L’acteur principal d’abord : le très jeune (31 ans) chancelier d’Autriche, Sebastian Kurz, est issu d’une séquence politique nationale qui a vu se succéder une élection présidentielle disputée en 2016 où le candidat extrémiste du FPÖ, Norbert Hofer, a été battu de justesse par l’ancien Vert Alexander Van Der Bellen. À l’occasion de ce scrutin, les partis classiques sociaux-démocrates et démocrates-chrétiens avaient été relégués à des scores historiquement bas (autour de 11%). Mais le parti démocrate-chrétien ÖVP, emmené par Kurz et ouvert à une alliance avec le FPÖ, avait pris sa revanche aux législatives de 2017 en remportant 62 sièges sur 183 au Parlement et formant une majorité et un gouvernement avec le FPÖ. Sebastian Kurz est la synthèse d’un renouvellement de la communication de l’ÖVP et la continuation d’une tradition d’alliance avec le FPÖ. Il donne aux thèmes du Groupe de Visegrad la caution d’un jeune leader contribuant au renouveau de la vie politique, l’onction d’un pays qui n’a jamais appartenu au bloc soviétique et la garantie d’un Etat moderne et efficace.

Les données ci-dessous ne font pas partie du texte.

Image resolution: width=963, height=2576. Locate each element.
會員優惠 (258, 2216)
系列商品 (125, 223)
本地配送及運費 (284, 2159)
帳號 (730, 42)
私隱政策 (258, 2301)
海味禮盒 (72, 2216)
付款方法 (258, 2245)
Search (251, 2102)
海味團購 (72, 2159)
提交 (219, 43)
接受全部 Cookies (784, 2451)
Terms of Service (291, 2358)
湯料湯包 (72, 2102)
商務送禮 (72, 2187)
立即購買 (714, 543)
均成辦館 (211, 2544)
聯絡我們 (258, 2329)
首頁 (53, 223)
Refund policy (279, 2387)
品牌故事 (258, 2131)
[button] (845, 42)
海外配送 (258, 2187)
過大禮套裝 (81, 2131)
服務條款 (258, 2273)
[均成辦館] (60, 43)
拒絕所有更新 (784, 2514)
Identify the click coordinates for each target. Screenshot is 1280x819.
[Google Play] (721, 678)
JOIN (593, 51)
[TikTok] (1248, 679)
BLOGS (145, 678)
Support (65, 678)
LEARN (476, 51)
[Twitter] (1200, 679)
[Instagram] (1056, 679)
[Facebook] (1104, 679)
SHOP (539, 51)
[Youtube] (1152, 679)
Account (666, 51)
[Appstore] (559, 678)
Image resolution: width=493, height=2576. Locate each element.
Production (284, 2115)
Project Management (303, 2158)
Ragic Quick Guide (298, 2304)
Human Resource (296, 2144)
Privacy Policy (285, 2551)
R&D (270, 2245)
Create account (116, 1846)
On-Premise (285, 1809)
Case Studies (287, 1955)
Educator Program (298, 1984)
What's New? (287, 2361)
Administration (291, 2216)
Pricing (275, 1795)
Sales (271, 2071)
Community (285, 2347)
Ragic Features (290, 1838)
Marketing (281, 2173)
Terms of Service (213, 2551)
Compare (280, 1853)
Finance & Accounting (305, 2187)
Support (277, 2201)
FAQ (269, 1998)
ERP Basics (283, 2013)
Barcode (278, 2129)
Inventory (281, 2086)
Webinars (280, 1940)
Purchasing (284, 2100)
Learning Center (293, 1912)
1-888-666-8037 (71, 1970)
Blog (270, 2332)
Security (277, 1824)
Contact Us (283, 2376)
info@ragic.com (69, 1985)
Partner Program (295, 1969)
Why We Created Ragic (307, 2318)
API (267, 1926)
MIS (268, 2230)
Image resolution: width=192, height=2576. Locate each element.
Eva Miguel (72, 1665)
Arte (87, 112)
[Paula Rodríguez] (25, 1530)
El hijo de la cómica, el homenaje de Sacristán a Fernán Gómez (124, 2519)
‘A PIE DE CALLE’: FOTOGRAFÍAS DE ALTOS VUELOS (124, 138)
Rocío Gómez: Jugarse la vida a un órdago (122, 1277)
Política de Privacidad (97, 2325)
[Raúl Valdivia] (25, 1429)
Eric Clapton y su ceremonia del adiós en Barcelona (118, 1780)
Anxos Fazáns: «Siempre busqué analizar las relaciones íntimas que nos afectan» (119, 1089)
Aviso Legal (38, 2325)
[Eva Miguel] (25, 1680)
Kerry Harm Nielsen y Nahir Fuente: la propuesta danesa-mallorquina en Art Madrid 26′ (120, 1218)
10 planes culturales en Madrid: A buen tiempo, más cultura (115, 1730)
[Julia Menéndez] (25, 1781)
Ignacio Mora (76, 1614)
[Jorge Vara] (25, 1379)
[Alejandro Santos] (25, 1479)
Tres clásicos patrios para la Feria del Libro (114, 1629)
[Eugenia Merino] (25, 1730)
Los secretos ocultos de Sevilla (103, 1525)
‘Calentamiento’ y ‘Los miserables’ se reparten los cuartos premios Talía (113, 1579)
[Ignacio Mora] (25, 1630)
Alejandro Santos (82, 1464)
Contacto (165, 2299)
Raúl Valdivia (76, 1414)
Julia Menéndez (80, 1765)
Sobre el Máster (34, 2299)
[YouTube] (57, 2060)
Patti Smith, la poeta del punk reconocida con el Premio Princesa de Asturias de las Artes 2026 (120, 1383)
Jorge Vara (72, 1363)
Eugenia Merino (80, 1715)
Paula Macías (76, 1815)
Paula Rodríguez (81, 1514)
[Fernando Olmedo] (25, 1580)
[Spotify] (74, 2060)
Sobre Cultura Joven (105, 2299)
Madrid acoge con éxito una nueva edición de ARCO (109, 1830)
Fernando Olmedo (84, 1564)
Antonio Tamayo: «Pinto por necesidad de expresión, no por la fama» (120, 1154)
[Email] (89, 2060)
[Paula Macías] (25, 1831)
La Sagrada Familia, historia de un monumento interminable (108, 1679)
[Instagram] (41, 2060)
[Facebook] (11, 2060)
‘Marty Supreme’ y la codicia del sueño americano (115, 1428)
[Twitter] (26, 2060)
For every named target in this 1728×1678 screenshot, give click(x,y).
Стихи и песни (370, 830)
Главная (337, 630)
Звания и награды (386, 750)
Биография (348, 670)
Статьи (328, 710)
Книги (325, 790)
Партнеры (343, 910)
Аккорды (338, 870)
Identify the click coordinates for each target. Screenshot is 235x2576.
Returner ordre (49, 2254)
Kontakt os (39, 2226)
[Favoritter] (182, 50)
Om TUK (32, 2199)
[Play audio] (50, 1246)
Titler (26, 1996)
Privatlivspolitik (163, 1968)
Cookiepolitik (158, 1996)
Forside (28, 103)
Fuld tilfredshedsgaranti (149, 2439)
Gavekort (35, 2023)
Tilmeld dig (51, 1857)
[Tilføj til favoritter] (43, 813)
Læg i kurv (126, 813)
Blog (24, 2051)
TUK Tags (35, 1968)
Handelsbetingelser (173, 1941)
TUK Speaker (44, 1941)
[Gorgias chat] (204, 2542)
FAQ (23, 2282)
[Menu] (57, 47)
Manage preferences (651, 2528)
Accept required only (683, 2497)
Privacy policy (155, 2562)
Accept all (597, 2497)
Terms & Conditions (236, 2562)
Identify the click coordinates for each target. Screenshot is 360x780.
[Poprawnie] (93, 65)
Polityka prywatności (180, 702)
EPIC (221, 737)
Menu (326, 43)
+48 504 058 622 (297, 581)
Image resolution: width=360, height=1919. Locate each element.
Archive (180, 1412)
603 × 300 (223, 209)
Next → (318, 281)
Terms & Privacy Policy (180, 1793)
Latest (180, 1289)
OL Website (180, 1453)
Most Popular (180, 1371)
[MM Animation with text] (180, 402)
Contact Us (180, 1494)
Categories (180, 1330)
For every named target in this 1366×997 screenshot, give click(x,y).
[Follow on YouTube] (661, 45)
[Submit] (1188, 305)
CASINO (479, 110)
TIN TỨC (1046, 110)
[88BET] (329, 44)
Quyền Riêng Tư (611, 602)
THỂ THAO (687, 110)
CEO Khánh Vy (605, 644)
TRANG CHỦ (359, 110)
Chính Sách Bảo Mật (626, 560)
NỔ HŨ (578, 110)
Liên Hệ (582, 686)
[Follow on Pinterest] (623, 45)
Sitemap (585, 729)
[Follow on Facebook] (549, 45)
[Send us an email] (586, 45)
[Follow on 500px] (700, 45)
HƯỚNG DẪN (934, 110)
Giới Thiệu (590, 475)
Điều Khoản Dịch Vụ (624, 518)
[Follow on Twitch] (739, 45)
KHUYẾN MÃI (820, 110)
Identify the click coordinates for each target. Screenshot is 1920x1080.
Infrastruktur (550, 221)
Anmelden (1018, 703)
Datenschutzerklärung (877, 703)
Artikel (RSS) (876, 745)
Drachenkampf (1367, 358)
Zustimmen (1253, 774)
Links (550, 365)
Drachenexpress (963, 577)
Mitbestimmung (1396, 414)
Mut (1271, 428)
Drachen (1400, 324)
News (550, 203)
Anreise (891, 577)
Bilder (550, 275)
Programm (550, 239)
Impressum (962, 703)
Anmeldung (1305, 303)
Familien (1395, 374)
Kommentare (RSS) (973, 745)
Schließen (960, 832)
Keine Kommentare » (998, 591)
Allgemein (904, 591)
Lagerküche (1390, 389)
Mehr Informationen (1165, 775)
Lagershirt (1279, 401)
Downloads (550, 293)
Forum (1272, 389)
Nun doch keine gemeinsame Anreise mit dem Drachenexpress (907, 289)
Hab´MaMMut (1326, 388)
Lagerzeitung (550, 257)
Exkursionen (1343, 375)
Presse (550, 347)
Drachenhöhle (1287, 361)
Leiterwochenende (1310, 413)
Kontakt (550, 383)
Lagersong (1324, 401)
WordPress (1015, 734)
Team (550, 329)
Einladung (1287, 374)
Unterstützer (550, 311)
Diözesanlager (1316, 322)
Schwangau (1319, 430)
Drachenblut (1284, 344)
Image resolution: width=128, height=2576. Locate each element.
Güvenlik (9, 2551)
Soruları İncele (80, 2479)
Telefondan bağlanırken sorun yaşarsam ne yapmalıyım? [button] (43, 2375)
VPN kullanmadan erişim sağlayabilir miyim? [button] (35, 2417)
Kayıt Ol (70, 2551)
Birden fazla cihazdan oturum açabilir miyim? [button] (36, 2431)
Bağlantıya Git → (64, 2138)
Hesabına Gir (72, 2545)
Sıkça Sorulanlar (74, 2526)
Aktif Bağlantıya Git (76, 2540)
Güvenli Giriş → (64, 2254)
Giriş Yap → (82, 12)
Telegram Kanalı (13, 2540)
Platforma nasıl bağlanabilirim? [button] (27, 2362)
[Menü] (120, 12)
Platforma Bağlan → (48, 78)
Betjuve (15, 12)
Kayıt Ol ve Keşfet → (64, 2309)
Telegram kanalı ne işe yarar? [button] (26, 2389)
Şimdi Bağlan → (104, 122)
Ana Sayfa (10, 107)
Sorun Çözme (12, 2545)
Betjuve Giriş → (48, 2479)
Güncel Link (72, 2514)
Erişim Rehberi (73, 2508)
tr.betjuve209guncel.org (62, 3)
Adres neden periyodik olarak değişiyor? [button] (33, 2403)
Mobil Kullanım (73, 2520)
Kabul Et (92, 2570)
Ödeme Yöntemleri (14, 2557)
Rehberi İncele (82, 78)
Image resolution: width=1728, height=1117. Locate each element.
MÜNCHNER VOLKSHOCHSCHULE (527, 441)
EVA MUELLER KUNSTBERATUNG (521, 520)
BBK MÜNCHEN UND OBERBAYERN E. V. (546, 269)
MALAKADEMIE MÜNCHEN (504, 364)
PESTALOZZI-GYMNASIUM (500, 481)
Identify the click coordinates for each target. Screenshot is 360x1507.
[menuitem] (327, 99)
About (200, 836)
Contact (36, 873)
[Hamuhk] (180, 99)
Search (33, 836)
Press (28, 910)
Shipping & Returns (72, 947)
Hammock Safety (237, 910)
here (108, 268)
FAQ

L’intrigue ensuite : l’Autriche a choisi de placer sa présidence sous le signe de la protection et de la sécurité de l’Union européenne. Elle met ainsi l’accent sur la protection des frontières, externes et même internes, de l’Union. Et elle souligne sa volonté que la répartition des migrants entre les Etats soit réalisée uniquement sur une base volontaire. Autrement dit, la solidarité européenne ne s’exerce en la matière qu’au cas par cas et si les intéressés le veulent bien.

Le temps ensuite : cette présidence intervient après le pic des arrivées de migrants sur le territoire européen mais exactement au moment où les thématiques du groupe de Višegrad s’imposent sur les échiquiers politiques nationaux.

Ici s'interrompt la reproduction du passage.